> _TASK TO CARRY OUT_:
All of the data should be output character for character, except the pictures.
*** Opening of TASK DATA ***
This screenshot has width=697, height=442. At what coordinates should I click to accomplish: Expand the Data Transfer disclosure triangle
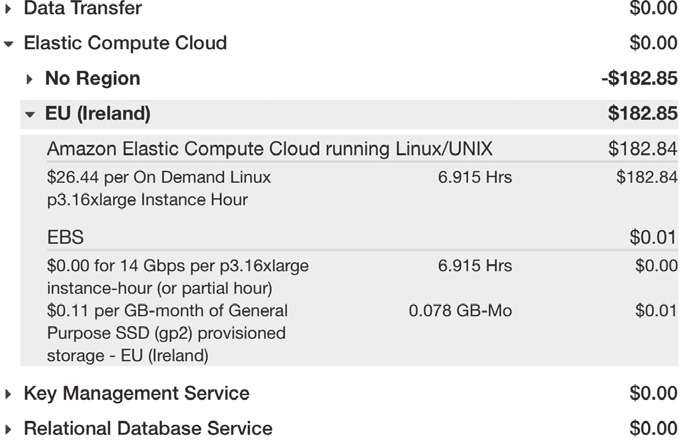[x=9, y=9]
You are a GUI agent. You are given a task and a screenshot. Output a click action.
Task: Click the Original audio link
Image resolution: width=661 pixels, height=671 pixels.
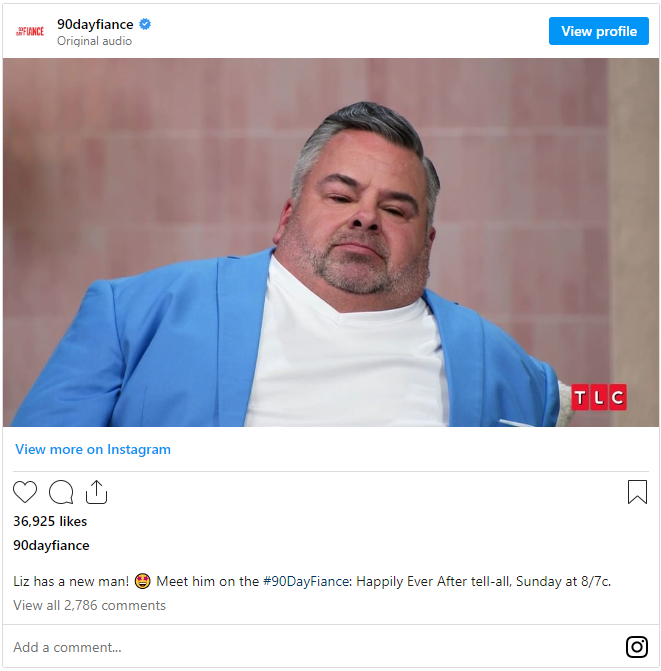(x=94, y=41)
*** Close of TASK DATA ***
> _RESPONSE_:
This screenshot has width=697, height=442. At what coordinates should I click to accomplish: Expand the Data Transfer disclosure triangle
[x=9, y=9]
You are a GUI agent. You are given a task and a screenshot. Output a click action.
Task: Click the Original audio link
Image resolution: width=661 pixels, height=671 pixels.
(x=94, y=41)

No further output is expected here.